─── Reading passage ───

Publisher: International Herald Tribune
Author: BY SETH MYDANS
Story date: 20/11/2011
With opening statements about to begin in the most important phase of the Khmer Rouge trials, survivors knelt before a huge pyramid of skulls at a killing field here Sunday as monks chanted a prayer for the souls of the dead.
Chickens pecked in the damp grass above the pits where nearly 9,000 people were bludgeoned to death and where teeth and bits of bone still work their way to the surface during monsoon floods. Signs warn tourists, ''Please don't walk through the mass grave.''
At the trial that is scheduled to get under way Monday, three senior members of the Khmer Rouge leadership are charged with genocide, crimes against humanity, war crimes and other charges.
They are Nuon Chea, 85, the chief ideologue of the movement; Khieu Samphan, 80, the head of state; and Ieng Sary, 86, the foreign minister. Mr. Ieng Sary has stated that he will not address the court, leaving only two defendants to tell their stories at a trial that many Cambodians hope will help explain the mass killings.
The fourth surviving member of the top leadership, Ieng Thirith, 79, the regime's minister of social affairs, was severed from the case last week when judges in the U.N.-backed tribunal ruled that she was suffering from dementia and was not fit to stand trial.
Prosecutors have challenged the ruling, delaying the possible release of the first Khmer Rouge leader to evade judgment after being arrested.
Others, including the movement's supreme leader, Pol Pot, have died as both perpetrators and victims grow older, three decades after the crimes were committed.
The Khmer Rouge, a radical Communist movement with its roots in the Vietnam War, were responsible for the deaths of 1.7 million people from 1975 to 1979 in a country of about eight million, from execution, torture, forced labor, disease and starvation.

─── Source data ───

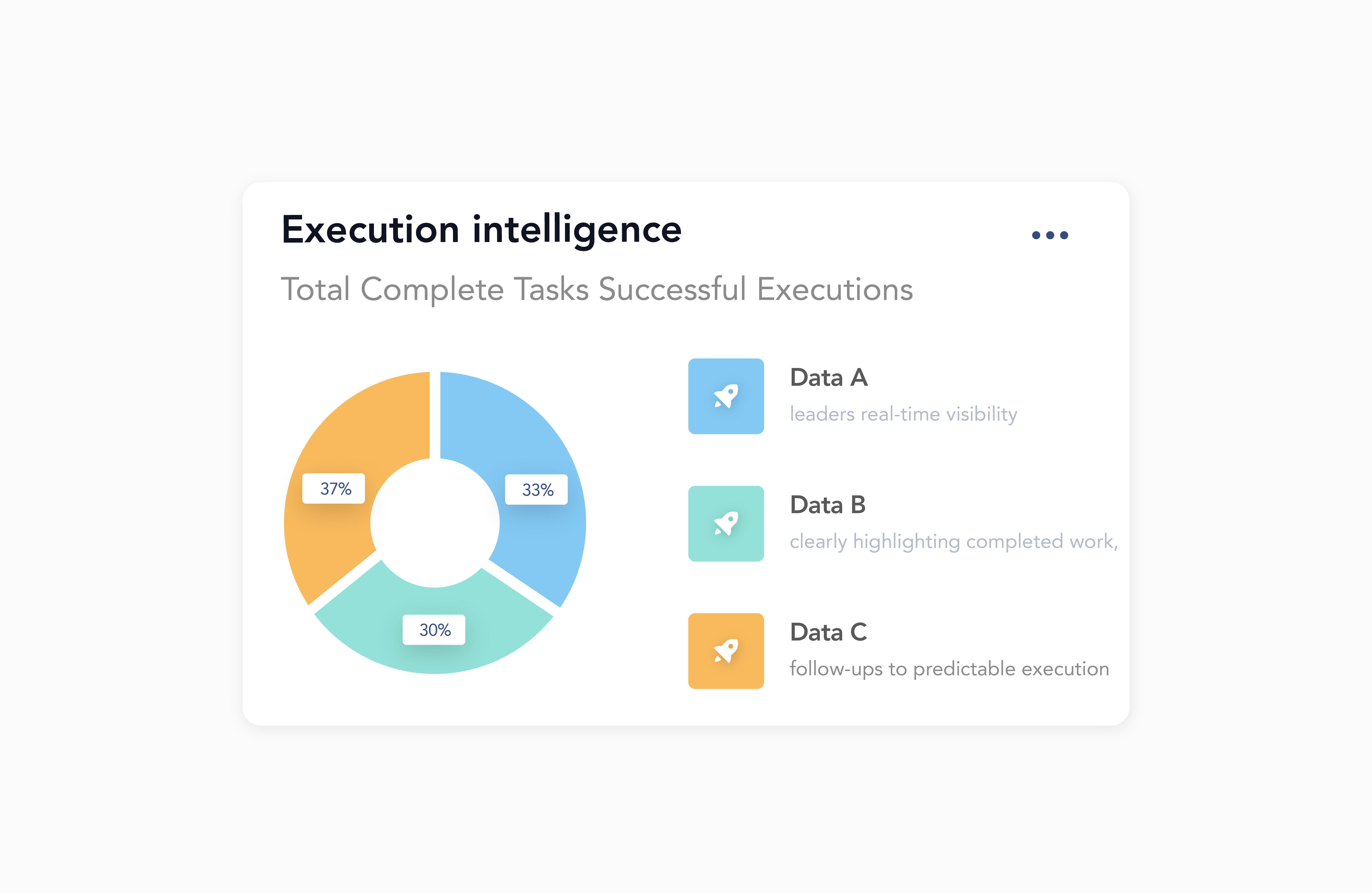Viewport: 1372px width, 893px height.
Task: Click the white center of the donut chart
Action: 435,523
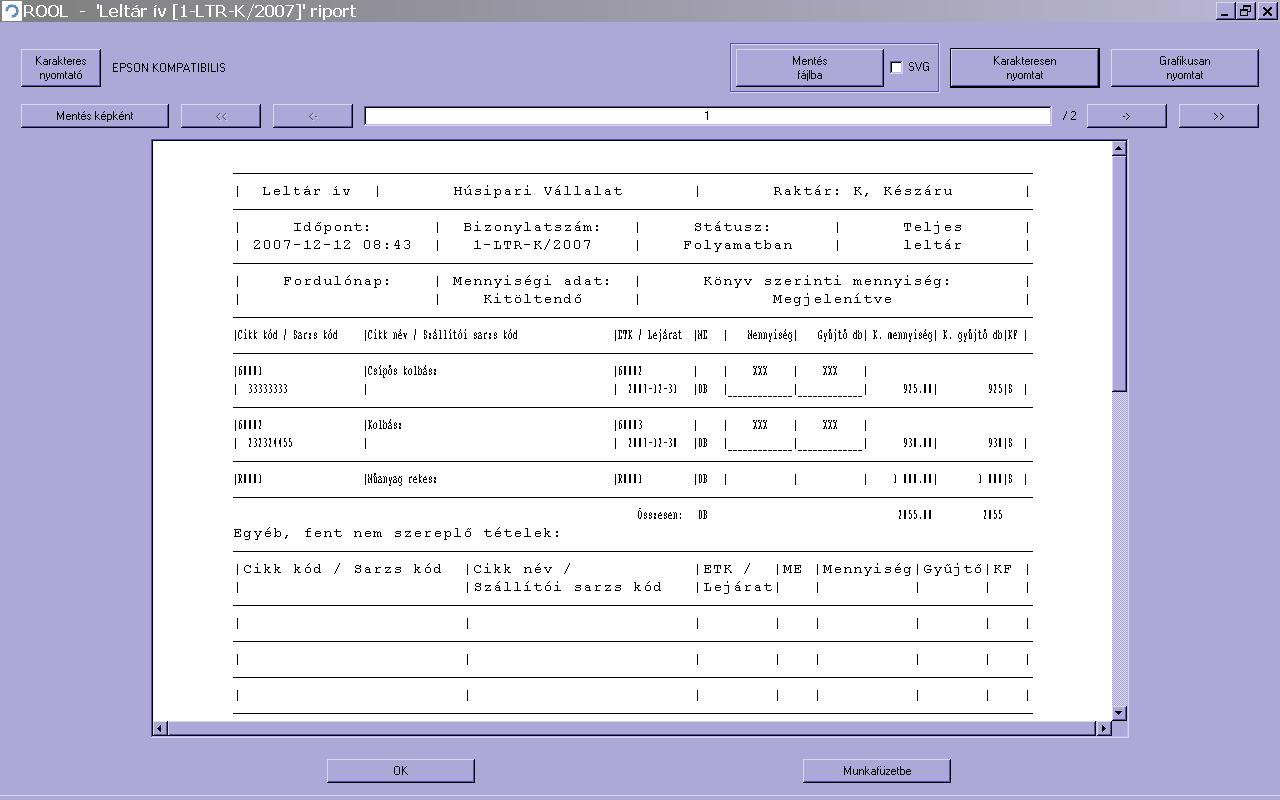Confirm with the OK button
The height and width of the screenshot is (800, 1280).
400,770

───

# Check your understanding
a - In the Khmer Rouge trials article, replace "Prosecutors" with "Defense lawyers" and write out the passage between "The fourth surviving" and "disease and starvation.", inclusive.
b - For each statement, say whether the Khmer Rouge trials article agrees with it, and quote the words that decide it: (i) Ieng Sary has said he will not address the court. (ii) Ieng Thirith was removed from the case after judges ruled she had dementia. (iii) The trial was scheduled to begin on Sunday.

# Responses for each task
a -
The fourth surviving member of the top leadership, Ieng Thirith, 79, the regime's minister of social affairs, was severed from the case last week when judges in the U.N.-backed tribunal ruled that she was suffering from dementia and was not fit to stand trial.
Defense lawyers have challenged the ruling, delaying the possible release of the first Khmer Rouge leader to evade judgment after being arrested.
Others, including the movement's supreme leader, Pol Pot, have died as both perpetrators and victims grow older, three decades after the crimes were committed.
The Khmer Rouge, a radical Communist movement with its roots in the Vietnam War, were responsible for the deaths of 1.7 million people from 1975 to 1979 in a country of about eight million, from execution, torture, forced labor, disease and starvation.

b -
(i) Yes: "Mr. Ieng Sary has stated that he will not address the court"
(ii) Yes: "was severed from the case last week when judges in the U.N.-backed tribunal ruled that she was suffering from dementia and was not fit to stand trial"
(iii) No: "At the trial that is scheduled to get under way Monday"